#### SELECTED TEXT ####

Copyright is one of the biggest points of AI criticism. And while some users protest AI tools because they don’t feel using AI is ethically sound, affected companies are taking more drastic actions. Encyclopedia Britannica and its Merriam-Webster subsidiary recently filed a joint lawsuit against OpenAI for copyright infringement.
The publishers are accusing the AI company of training its ChatGPT models on massive amounts of scraped copyrighted data. The complaint states that OpenAI illegally scraped nearly 100,000 protected articles and dictionary definitions without ever asking for permission.
But the problem runs deeper than sheer LLM training. According to the legal filing, ChatGPT frequently produces near-verbatim copies of original encyclopedia entries when answering user prompts. The plaintiffs argue that this aggressive content generation directly cannibalizes their web traffic.
This perfectly fits the trend where AI overviews in general, not those inside ChatGPT only, are causing massive traffic drops for publishers all across the internet. The difference between this case and the case of millions of other publishers is that Encyclopedia Britannica has the financial and logistical means to pursue justice in court.
But that’s not all, as the lawsuit also accuses OpenAI of serious trademark infringement. The publishers claim that ChatGPT regularly generates completely fabricated information and falsely attributes those hallucinations directly to Britannica. These hallucinated summaries threaten to damage the long-standing reputation of the brand.
Reuters reports that an OpenAI representative responded to the new Manhattan filing by claiming their training data is publicly available and completely protected under fair use.
This new court battle is just the latest in a wave that seems like an outright battle between AI companies and legacy media. For example, the Chinese company ByteDance was recently forced to adjust its highly-capable Seedance 2.0 AI video model because it produced clips with copyrighted characters.

####

__TASK DESCRIPTION__
Please copy everything in the Britannica lawsuit article from "This perfectly fits" down to "under fair use.", word for word.

#### LISTED ENTRIES ####

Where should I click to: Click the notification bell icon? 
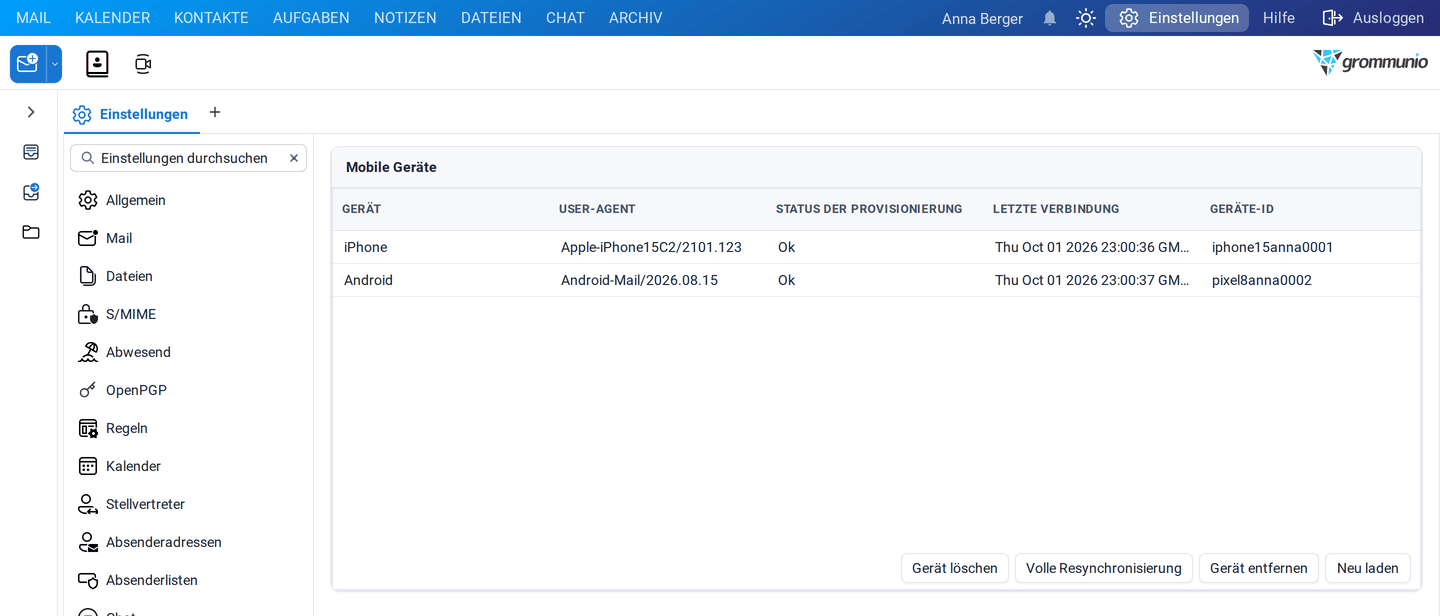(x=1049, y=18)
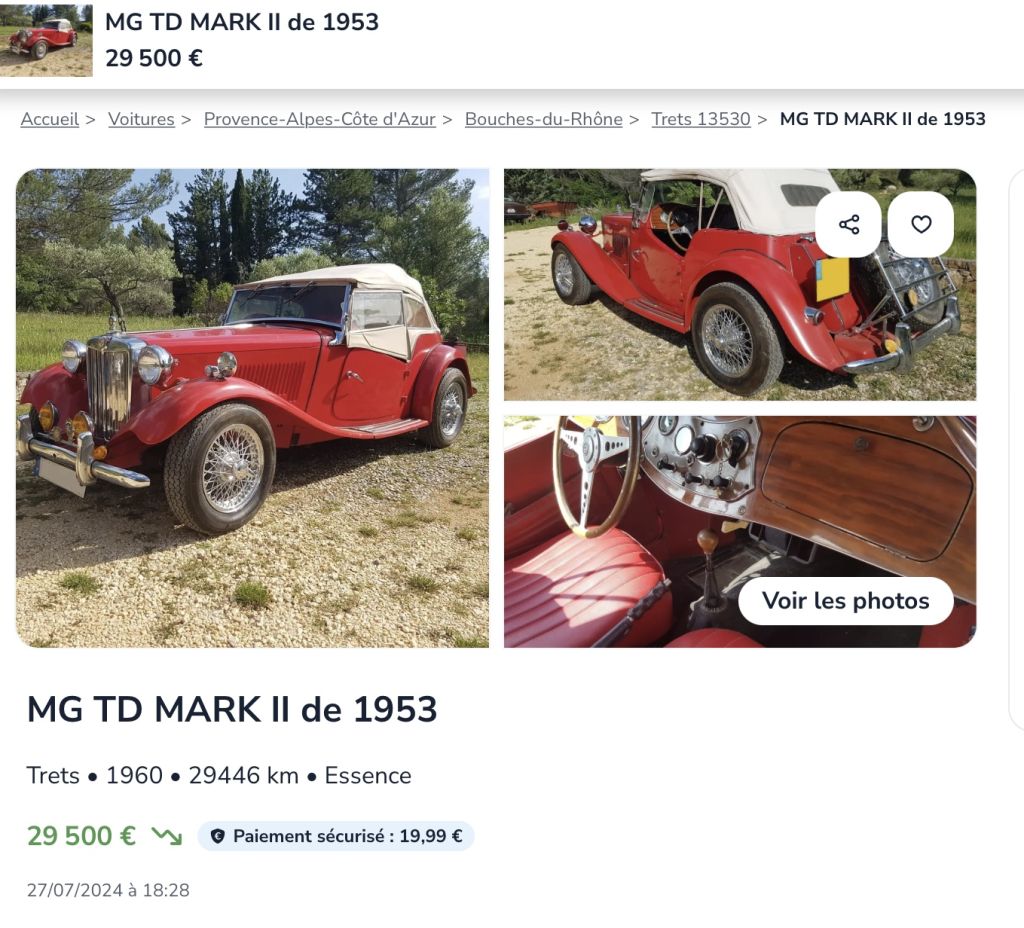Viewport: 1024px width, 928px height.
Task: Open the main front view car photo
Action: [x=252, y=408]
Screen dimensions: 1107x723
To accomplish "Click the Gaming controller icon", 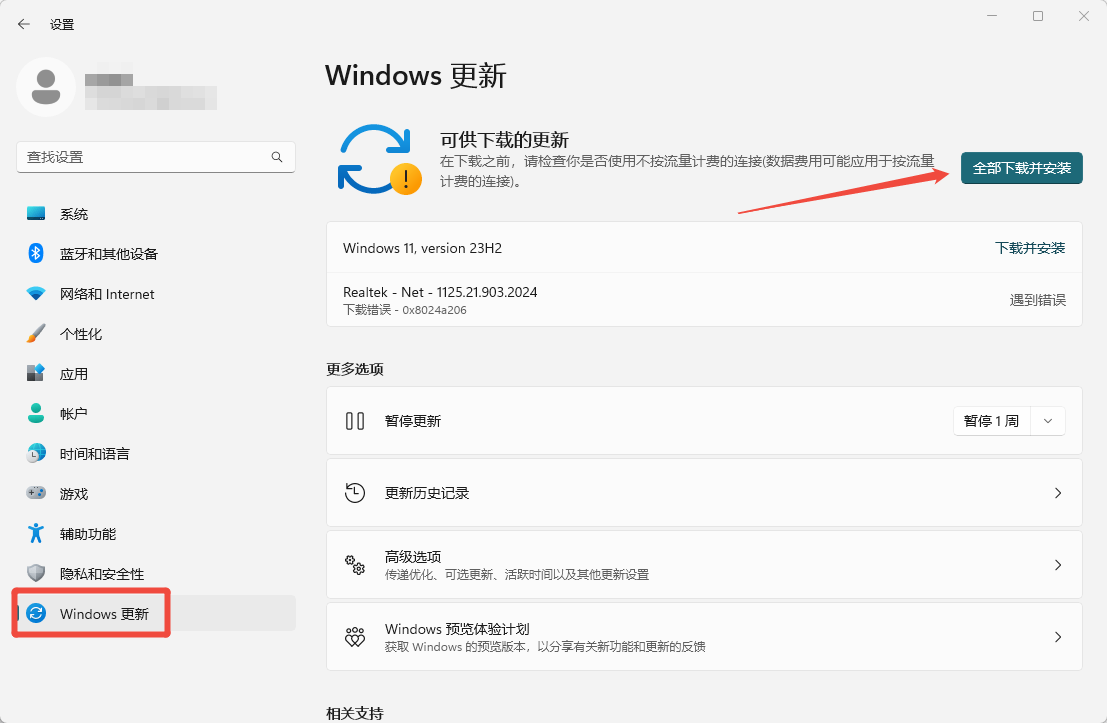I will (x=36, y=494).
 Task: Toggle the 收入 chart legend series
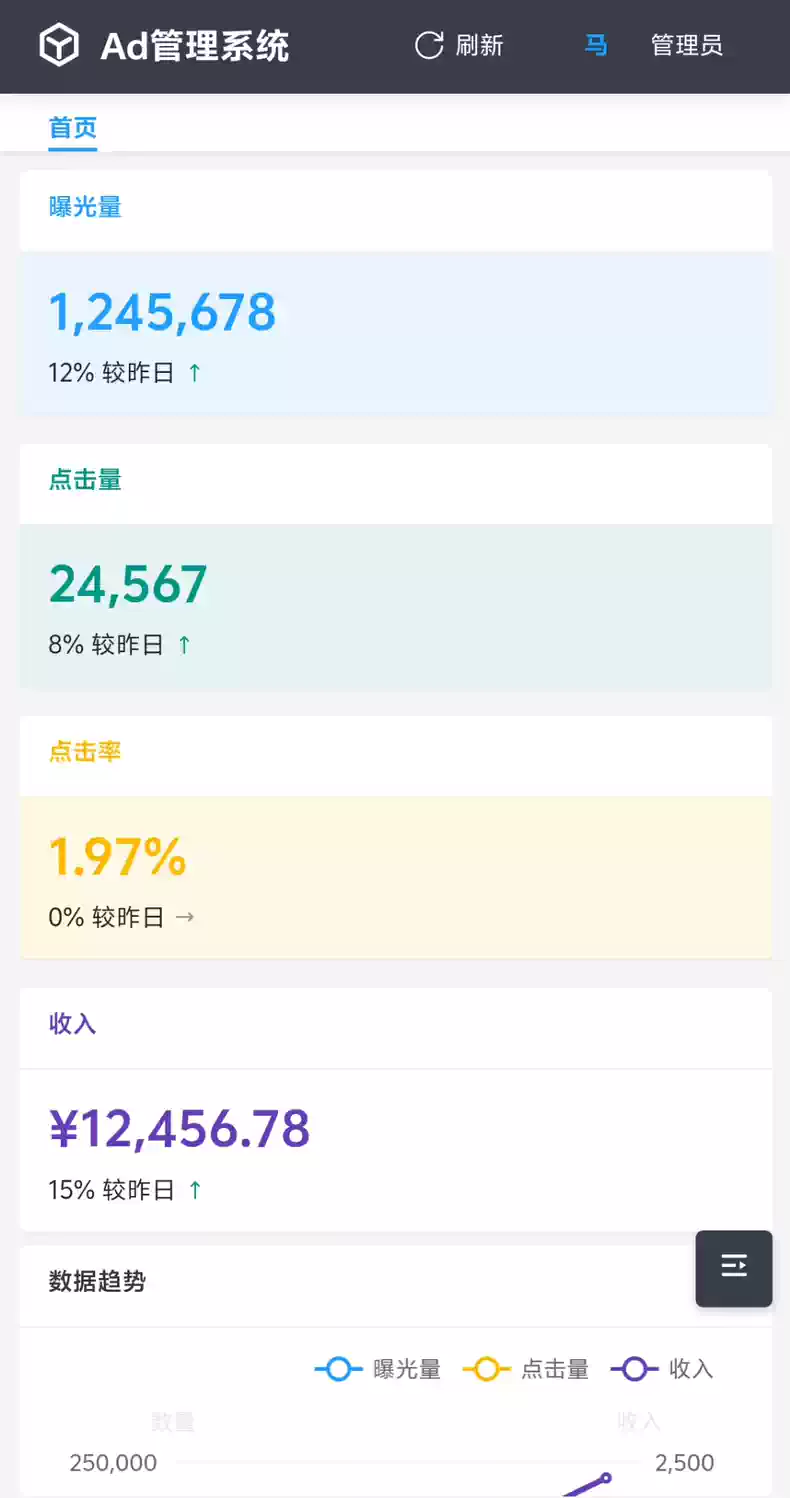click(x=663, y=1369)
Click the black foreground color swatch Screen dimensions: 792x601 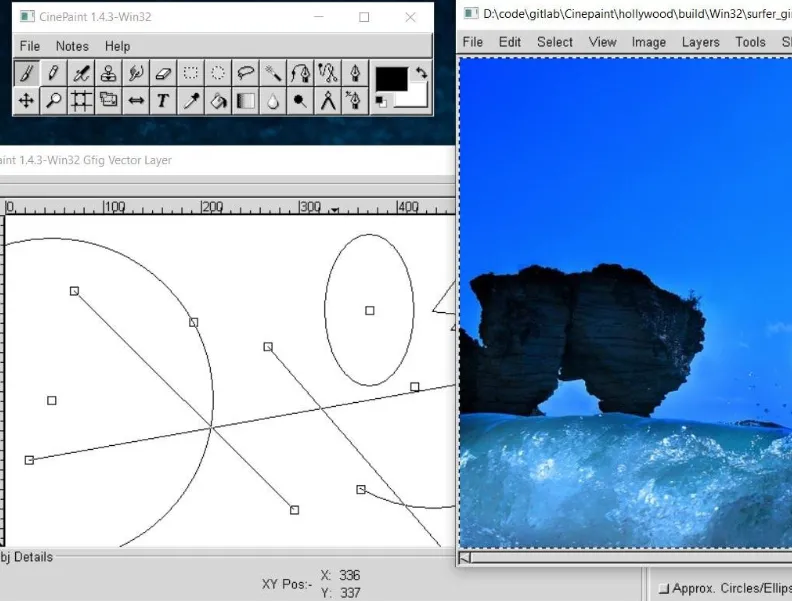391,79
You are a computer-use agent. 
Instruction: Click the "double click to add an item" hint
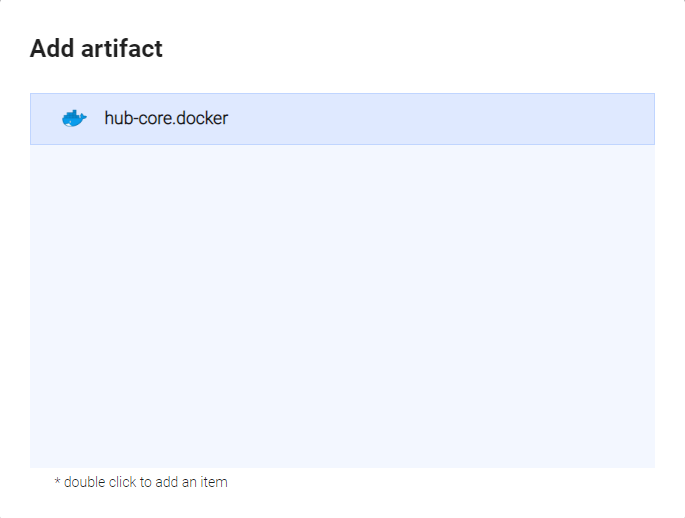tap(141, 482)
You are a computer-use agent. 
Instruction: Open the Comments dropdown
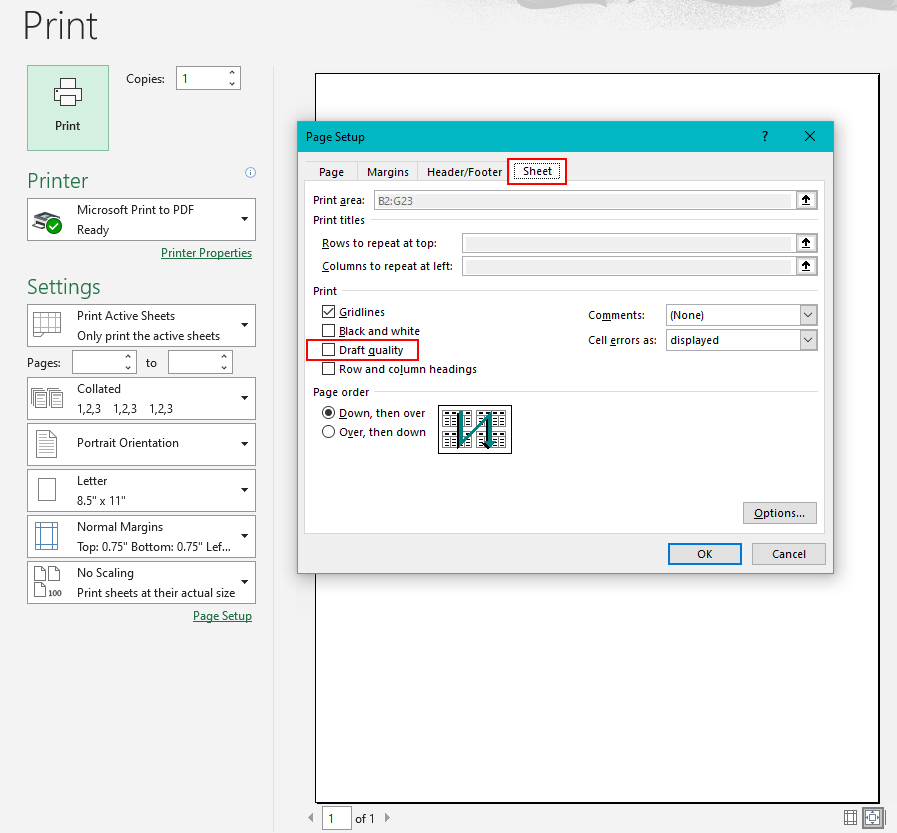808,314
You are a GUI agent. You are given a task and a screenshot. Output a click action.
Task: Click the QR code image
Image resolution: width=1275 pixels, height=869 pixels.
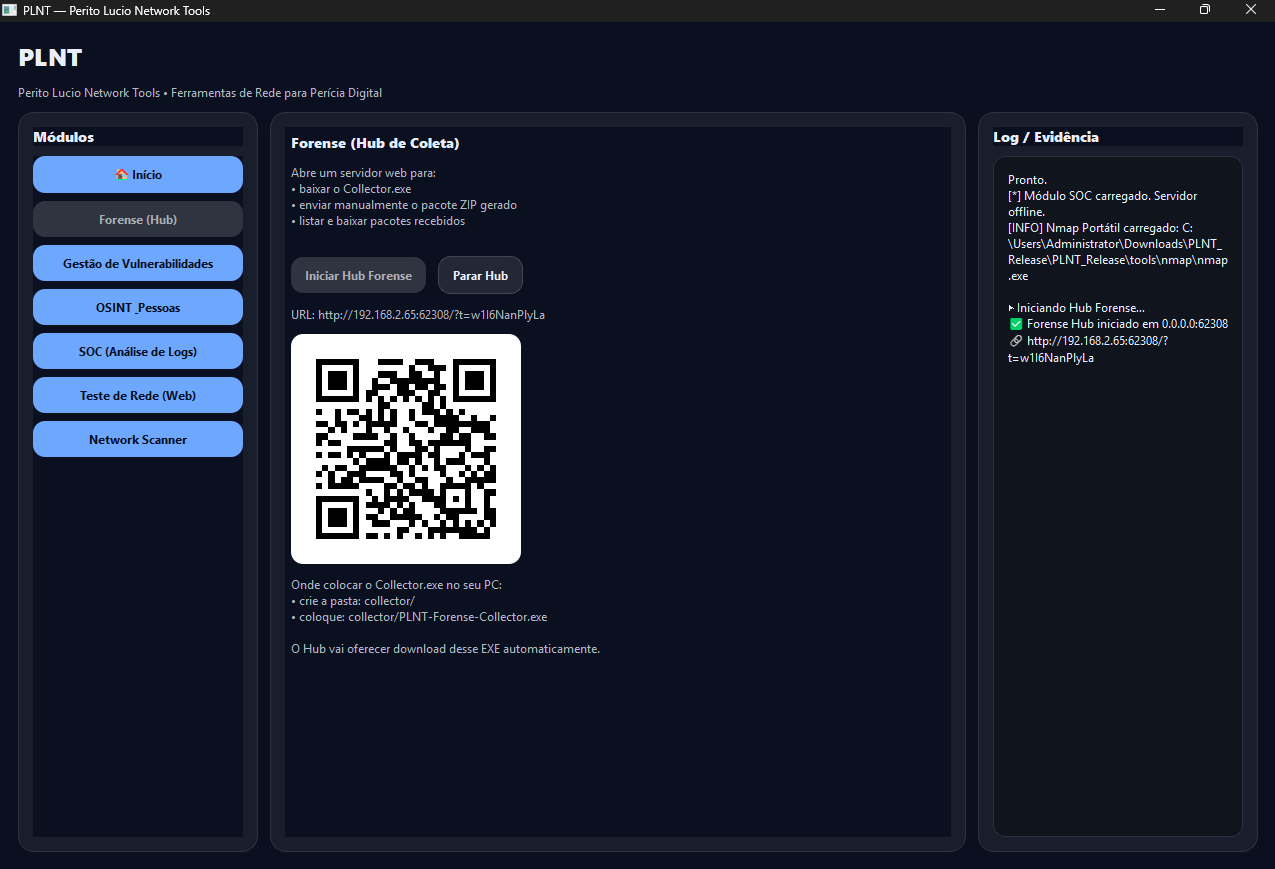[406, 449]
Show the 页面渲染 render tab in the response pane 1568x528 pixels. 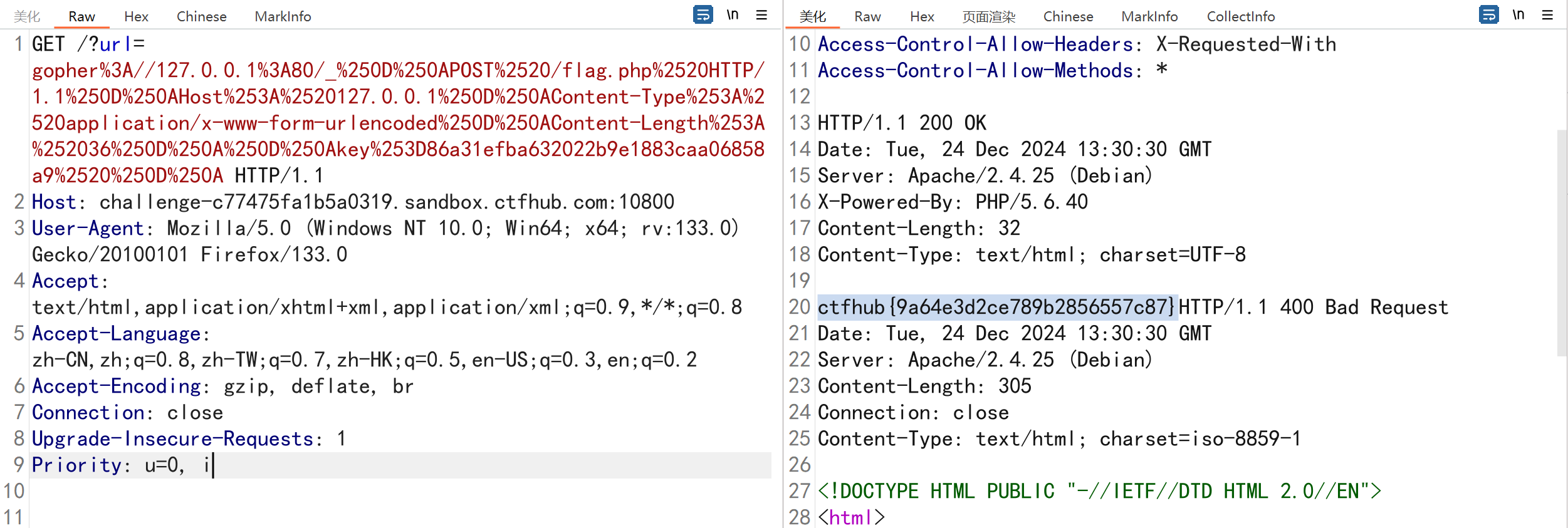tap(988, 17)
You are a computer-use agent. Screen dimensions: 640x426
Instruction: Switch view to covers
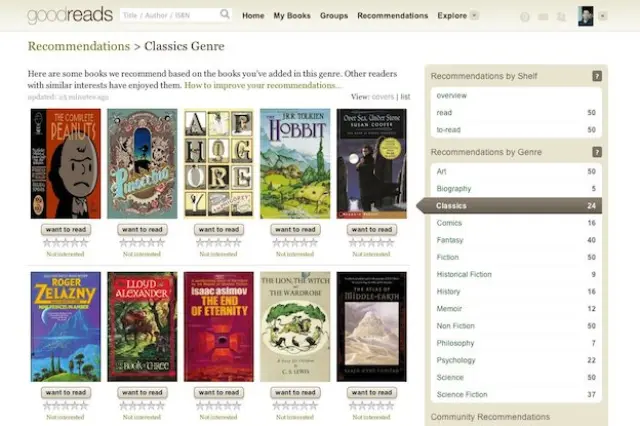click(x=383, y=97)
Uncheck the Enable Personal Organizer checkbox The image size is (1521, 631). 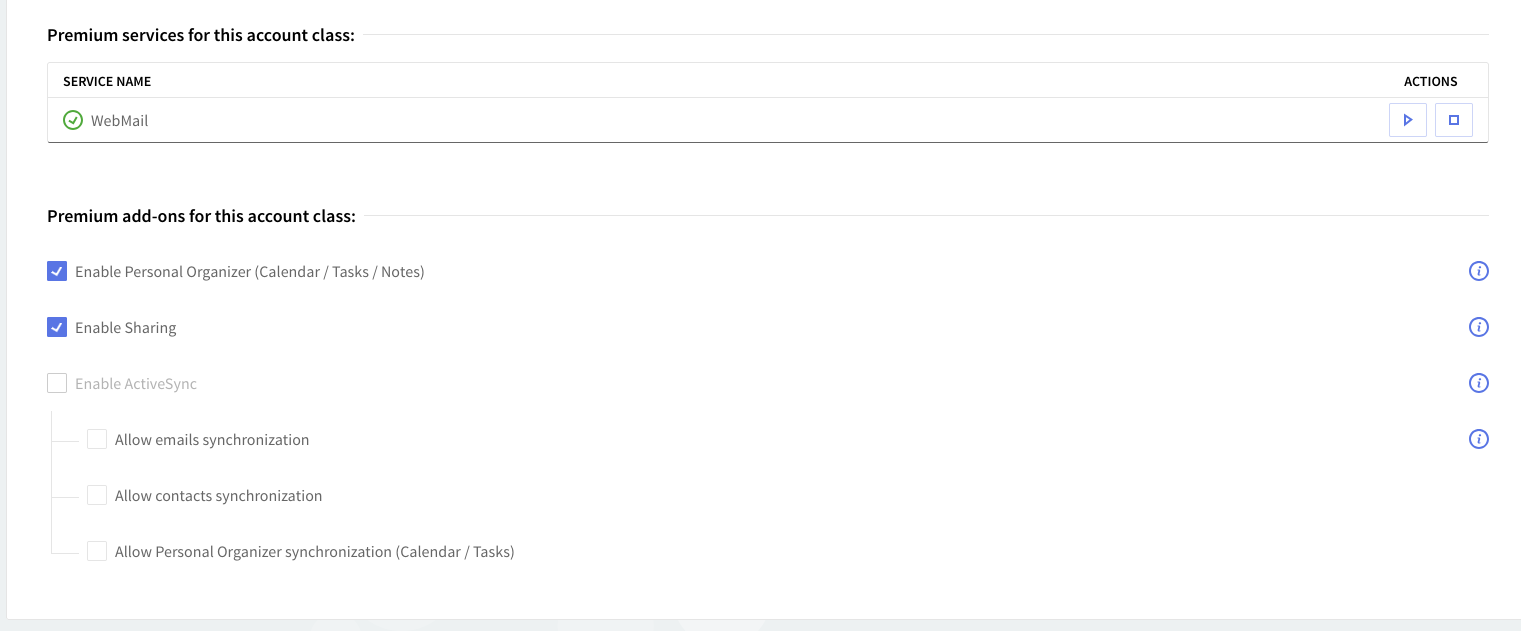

####

__ANSWER TO THIS PROBLEM__
This perfectly fits the trend where AI overviews in general, not those inside ChatGPT only, are causing massive traffic drops for publishers all across the internet. The difference between this case and the case of millions of other publishers is that Encyclopedia Britannica has the financial and logistical means to pursue justice in court.
But that’s not all, as the lawsuit also accuses OpenAI of serious trademark infringement. The publishers claim that ChatGPT regularly generates completely fabricated information and falsely attributes those hallucinations directly to Britannica. These hallucinated summaries threaten to damage the long-standing reputation of the brand.
Reuters reports that an OpenAI representative responded to the new Manhattan filing by claiming their training data is publicly available and completely protected under fair use.